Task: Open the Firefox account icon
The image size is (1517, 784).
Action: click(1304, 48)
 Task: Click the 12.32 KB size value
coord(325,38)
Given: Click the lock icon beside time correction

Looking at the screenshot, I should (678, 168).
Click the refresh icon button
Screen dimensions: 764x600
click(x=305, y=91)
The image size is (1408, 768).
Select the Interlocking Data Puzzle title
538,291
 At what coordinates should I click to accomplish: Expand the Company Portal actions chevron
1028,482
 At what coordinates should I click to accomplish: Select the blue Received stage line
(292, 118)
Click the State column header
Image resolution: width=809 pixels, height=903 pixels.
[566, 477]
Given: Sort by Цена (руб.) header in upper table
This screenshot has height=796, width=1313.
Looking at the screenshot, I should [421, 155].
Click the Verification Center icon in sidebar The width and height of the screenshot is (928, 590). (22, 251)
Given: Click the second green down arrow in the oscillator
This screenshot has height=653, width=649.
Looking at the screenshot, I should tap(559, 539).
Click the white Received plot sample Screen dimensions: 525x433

**TASK TO CARRY OUT**
Take the line that contains "At what coordinates should I click to accomplish: Expand" and every line after it to the end of the entries above, and reproduce them exactly.

**ANSWER BELOW**
 At what coordinates should I click to accomplish: Expand the Company Portal actions chevron
1028,482
 At what coordinates should I click to accomplish: Select the blue Received stage line
(292, 118)
Click the State column header
Image resolution: width=809 pixels, height=903 pixels.
[566, 477]
Given: Sort by Цена (руб.) header in upper table
This screenshot has height=796, width=1313.
Looking at the screenshot, I should [421, 155].
Click the Verification Center icon in sidebar The width and height of the screenshot is (928, 590). (22, 251)
Given: Click the second green down arrow in the oscillator
This screenshot has height=653, width=649.
Looking at the screenshot, I should tap(559, 539).
Click the white Received plot sample Screen dimensions: 525x433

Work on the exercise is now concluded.